#### Ejercicio planteado 1
Responde, según el texto sobre los partidos conservadores que aparece a continuación:
(a) ¿Entre qué polos se daban las tensiones que reflejaban los partidos de esos dos campos?
(b) ¿A quiénes reflejaban, grosso modo, los conservadores?
(c) ¿Qué promovían los conservadores?
#### Ejercicio planteado 2
Transcribe del texto sobre los partidos conservadores el fragmento que comienza en las palabras "El tema merece" y termina tras las palabras "y el orden.".

#### Texto
****************************************

El tema merece unos minutos, porque a veces los análisis aún lo hacen a la sombra de esa visión al abordar fenómenos actuales.
Los partidos de esos dos campos reflejaban las tensiones entre lo tradicional y la modernización, bajo las cuales latían anteriores y nuevas contradicciones sociales. Grosso modo, los conservadores reflejaban a la élite económica y social, a los grandes terratenientes, y defendían la continuidad de la estratificación de clases y tradiciones, muy vinculados a la Jerarquía Católica y a la cúpula militar. Eran retrógrados, adversaban los cambios sociales y promovían la estabilidad y el orden.

****************************************

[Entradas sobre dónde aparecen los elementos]
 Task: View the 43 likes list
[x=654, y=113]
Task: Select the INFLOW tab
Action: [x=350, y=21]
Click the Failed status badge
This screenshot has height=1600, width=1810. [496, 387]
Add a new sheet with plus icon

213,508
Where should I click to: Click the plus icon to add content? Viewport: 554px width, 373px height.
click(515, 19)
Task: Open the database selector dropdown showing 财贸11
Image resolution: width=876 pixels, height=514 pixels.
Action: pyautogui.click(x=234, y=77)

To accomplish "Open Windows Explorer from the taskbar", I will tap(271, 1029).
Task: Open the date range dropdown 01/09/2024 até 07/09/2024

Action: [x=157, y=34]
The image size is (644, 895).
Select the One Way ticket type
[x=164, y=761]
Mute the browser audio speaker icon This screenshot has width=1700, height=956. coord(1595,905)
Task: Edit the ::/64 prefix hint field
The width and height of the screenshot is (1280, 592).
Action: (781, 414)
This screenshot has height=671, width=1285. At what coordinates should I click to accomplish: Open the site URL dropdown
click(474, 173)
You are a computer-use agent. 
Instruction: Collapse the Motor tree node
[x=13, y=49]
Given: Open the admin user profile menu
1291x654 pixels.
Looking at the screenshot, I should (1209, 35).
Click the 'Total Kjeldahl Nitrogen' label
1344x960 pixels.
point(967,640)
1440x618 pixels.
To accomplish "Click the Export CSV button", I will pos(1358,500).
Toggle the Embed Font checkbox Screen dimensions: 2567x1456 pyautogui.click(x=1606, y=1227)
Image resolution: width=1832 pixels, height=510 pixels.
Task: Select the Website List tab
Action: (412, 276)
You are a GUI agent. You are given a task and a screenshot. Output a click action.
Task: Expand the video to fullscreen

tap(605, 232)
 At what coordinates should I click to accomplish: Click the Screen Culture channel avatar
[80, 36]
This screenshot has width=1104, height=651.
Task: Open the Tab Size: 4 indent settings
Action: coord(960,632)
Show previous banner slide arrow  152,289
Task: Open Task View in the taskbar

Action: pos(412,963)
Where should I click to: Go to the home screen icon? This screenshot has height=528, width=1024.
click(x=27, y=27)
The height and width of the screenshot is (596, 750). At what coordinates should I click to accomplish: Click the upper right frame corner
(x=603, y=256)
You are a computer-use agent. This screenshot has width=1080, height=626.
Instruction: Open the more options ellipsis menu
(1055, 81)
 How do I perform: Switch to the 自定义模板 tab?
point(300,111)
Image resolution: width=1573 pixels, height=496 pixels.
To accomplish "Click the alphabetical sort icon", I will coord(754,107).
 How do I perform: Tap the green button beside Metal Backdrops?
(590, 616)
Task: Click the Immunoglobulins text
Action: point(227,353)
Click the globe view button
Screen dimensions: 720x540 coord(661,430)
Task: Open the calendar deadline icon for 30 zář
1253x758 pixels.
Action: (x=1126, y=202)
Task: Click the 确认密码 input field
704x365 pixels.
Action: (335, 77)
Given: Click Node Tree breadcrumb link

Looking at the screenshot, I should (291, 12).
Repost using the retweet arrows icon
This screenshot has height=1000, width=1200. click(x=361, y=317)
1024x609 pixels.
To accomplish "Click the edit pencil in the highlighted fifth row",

****************************************

#### Resultado del ejercicio 1
(a) Entre lo tradicional y la modernización.
(b) A la élite económica y social y a los grandes terratenientes.
(c) La estabilidad y el orden.

#### Resultado del ejercicio 2
El tema merece unos minutos, porque a veces los análisis aún lo hacen a la sombra de esa visión al abordar fenómenos actuales.
Los partidos de esos dos campos reflejaban las tensiones entre lo tradicional y la modernización, bajo las cuales latían anteriores y nuevas contradicciones sociales. Grosso modo, los conservadores reflejaban a la élite económica y social, a los grandes terratenientes, y defendían la continuidad de la estratificación de clases y tradiciones, muy vinculados a la Jerarquía Católica y a la cúpula militar. Eran retrógrados, adversaban los cambios sociales y promovían la estabilidad y el orden.